* Data provided *
▶

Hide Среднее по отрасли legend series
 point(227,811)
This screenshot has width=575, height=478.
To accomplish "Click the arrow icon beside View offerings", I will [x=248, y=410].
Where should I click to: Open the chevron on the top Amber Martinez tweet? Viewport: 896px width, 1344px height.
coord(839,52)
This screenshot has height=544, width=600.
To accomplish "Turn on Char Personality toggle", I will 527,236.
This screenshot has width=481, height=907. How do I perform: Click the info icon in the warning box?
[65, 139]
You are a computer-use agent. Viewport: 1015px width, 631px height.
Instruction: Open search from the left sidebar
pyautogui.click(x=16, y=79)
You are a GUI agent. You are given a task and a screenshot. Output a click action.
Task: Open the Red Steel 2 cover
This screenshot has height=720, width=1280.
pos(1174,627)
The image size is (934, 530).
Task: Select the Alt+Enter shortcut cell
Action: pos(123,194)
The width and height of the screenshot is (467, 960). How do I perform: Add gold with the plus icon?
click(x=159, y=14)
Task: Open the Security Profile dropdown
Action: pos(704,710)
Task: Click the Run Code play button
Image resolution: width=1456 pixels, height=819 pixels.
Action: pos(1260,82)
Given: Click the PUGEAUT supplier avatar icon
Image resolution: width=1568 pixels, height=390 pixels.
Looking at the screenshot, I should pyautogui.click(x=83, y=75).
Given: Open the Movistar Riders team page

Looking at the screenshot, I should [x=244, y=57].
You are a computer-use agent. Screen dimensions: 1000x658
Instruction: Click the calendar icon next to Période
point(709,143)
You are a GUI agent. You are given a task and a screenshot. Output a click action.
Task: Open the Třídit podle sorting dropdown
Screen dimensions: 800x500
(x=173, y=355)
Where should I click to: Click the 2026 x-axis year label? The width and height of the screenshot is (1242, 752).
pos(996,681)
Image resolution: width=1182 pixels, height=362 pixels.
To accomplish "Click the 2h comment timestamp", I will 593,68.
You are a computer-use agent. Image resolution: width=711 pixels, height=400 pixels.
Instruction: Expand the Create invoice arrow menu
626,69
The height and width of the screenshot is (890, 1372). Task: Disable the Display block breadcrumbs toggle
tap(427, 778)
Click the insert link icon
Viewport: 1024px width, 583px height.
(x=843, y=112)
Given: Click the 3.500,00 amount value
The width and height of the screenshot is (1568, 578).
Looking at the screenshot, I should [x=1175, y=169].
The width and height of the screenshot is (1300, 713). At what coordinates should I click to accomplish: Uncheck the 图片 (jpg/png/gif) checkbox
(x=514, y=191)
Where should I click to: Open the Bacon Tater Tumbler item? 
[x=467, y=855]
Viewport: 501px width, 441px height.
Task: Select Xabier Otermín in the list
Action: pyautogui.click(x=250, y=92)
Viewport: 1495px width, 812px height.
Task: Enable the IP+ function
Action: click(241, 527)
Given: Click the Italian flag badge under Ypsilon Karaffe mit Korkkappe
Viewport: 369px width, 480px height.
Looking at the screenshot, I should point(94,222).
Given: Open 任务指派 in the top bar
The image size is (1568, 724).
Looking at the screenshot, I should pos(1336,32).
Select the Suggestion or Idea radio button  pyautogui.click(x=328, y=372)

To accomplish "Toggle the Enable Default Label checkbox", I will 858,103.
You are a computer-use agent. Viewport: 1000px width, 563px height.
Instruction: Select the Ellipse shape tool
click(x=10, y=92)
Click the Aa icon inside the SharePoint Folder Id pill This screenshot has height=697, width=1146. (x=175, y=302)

◀

* Task instructions *
Give these data as a JSON list of strings with one string per line, leaving out blank lines.

* Answer to this problem *
[
  "Hide Среднее по отрасли legend series",
  " point(227,811)",
  "This screenshot has width=575, height=478.",
  "To accomplish \"Click the arrow icon beside View offerings\", I will [x=248, y=410].",
  "Where should I click to: Open the chevron on the top Amber Martinez tweet? Viewport: 896px width, 1344px height.",
  "coord(839,52)",
  "This screenshot has height=544, width=600.",
  "To accomplish \"Turn on Char Personality toggle\", I will 527,236.",
  "This screenshot has width=481, height=907. How do I perform: Click the info icon in the warning box?",
  "[65, 139]",
  "You are a computer-use agent. Viewport: 1015px width, 631px height.",
  "Instruction: Open search from the left sidebar",
  "pyautogui.click(x=16, y=79)",
  "You are a GUI agent. You are given a task and a screenshot. Output a click action.",
  "Task: Open the Red Steel 2 cover",
  "This screenshot has height=720, width=1280.",
  "pos(1174,627)",
  "The image size is (934, 530).",
  "Task: Select the Alt+Enter shortcut cell",
  "Action: pos(123,194)",
  "The width and height of the screenshot is (467, 960). How do I perform: Add gold with the plus icon?",
  "click(x=159, y=14)",
  "Task: Open the Security Profile dropdown",
  "Action: pos(704,710)",
  "Task: Click the Run Code play button",
  "Image resolution: width=1456 pixels, height=819 pixels.",
  "Action: pos(1260,82)",
  "Given: Click the PUGEAUT supplier avatar icon",
  "Image resolution: width=1568 pixels, height=390 pixels.",
  "Looking at the screenshot, I should pyautogui.click(x=83, y=75).",
  "Given: Open the Movistar Riders team page",
  "Looking at the screenshot, I should [x=244, y=57].",
  "You are a computer-use agent. Screen dimensions: 1000x658",
  "Instruction: Click the calendar icon next to Période",
  "point(709,143)",
  "You are a GUI agent. You are given a task and a screenshot. Output a click action.",
  "Task: Open the Třídit podle sorting dropdown",
  "Screen dimensions: 800x500",
  "(x=173, y=355)",
  "Where should I click to: Click the 2026 x-axis year label? The width and height of the screenshot is (1242, 752).",
  "pos(996,681)",
  "Image resolution: width=1182 pixels, height=362 pixels.",
  "To accomplish \"Click the 2h comment timestamp\", I will 593,68.",
  "You are a computer-use agent. Image resolution: width=711 pixels, height=400 pixels.",
  "Instruction: Expand the Create invoice arrow menu",
  "626,69",
  "The height and width of the screenshot is (890, 1372). Task: Disable the Display block breadcrumbs toggle",
  "tap(427, 778)",
  "Click the insert link icon",
  "Viewport: 1024px width, 583px height.",
  "(x=843, y=112)",
  "Given: Click the 3.500,00 amount value",
  "The width and height of the screenshot is (1568, 578).",
  "Looking at the screenshot, I should [x=1175, y=169].",
  "The width and height of the screenshot is (1300, 713). At what coordinates should I click to accomplish: Uncheck the 图片 (jpg/png/gif) checkbox",
  "(x=514, y=191)",
  "Where should I click to: Open the Bacon Tater Tumbler item? ",
  "[x=467, y=855]",
  "Viewport: 501px width, 441px height.",
  "Task: Select Xabier Otermín in the list",
  "Action: pyautogui.click(x=250, y=92)",
  "Viewport: 1495px width, 812px height.",
  "Task: Enable the IP+ function",
  "Action: click(241, 527)",
  "Given: Click the Italian flag badge under Ypsilon Karaffe mit Korkkappe",
  "Viewport: 369px width, 480px height.",
  "Looking at the screenshot, I should point(94,222).",
  "Given: Open 任务指派 in the top bar",
  "The image size is (1568, 724).",
  "Looking at the screenshot, I should pos(1336,32).",
  "Select the Suggestion or Idea radio button  pyautogui.click(x=328, y=372)",
  "To accomplish \"Toggle the Enable Default Label checkbox\", I will 858,103.",
  "You are a computer-use agent. Viewport: 1000px width, 563px height.",
  "Instruction: Select the Ellipse shape tool",
  "click(x=10, y=92)",
  "Click the Aa icon inside the SharePoint Folder Id pill This screenshot has height=697, width=1146. (x=175, y=302)"
]